Shekhar Singh of the Indian Institute of Public Administration worked on the India country study for the WCD. He is disappointed. ‘I don’t think the report is very good – it is a weak report, wishy-washy. They bent over backwards to accommodate governments and it got them nowhere.’ The WCD even ignored the data in its own India country study because the Government might not like it, and used something less objective. ‘If you come up with a consensus report which nobody accepts, you might as well have come up with a hard-line report.’ He wants to get the India country study widely discussed. In ‘giving us a mandate’, the WCD report is little help.
Did any destructive dam get stopped or changed because of the WCD? Not yet. Certainly not in India. Let’s be fair. It yet might.
- The report of the WCD is available on their website, http://www.dams.org or from Earthscan Publications.
‘We will drown, but we will not move’
Facing the waters – by satyagraha or sit-in – has become the Andolan hallmark of organized defiance against submergence. At Bargi, there were satyagrahas at Bijasen village in 1993, 1994, and 1996 when people sat in the water en masse. Since 1999, annual satyagrahas have been held at Domkhedi and other villages in the Sardar Sarovar submergence area; earlier, satyagrahas were held downstream at Manibeli, now almost entirely submerged.

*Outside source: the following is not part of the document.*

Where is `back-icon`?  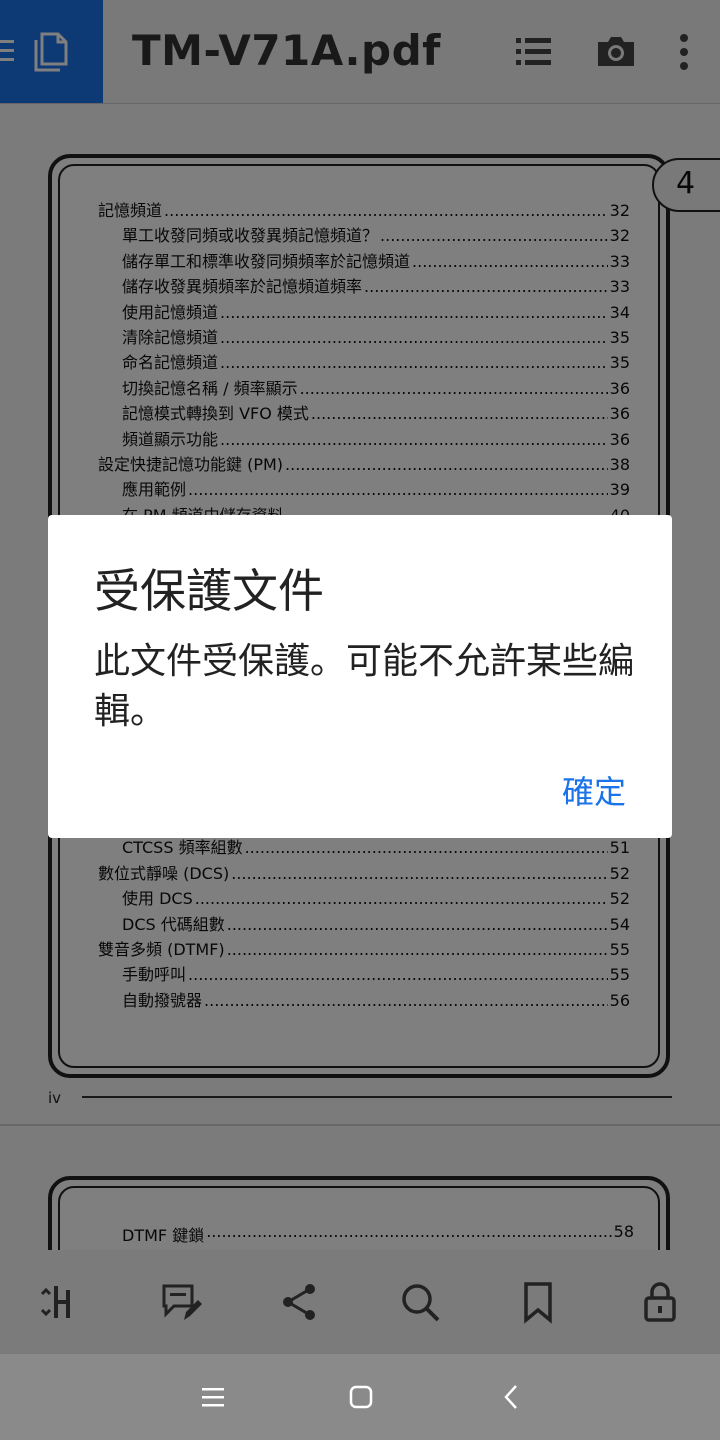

The most dramatic satyagraha was at Domkhedi in 1999. A ‘dedicated squad’ of activists– Medha Patkar, Sitaram Bhai and Davram Bhai – were committed to drown; those who could swim chained their feet. The waters, which carry snakes and other horrors, threatened their lives several times. Imagine standing in water for 30 hours without sleep, imagine what your skin is like. On 21 September water reached their necks. They were arrested by a police boat crashing through the flimsy wall of the satyagraha hut (above).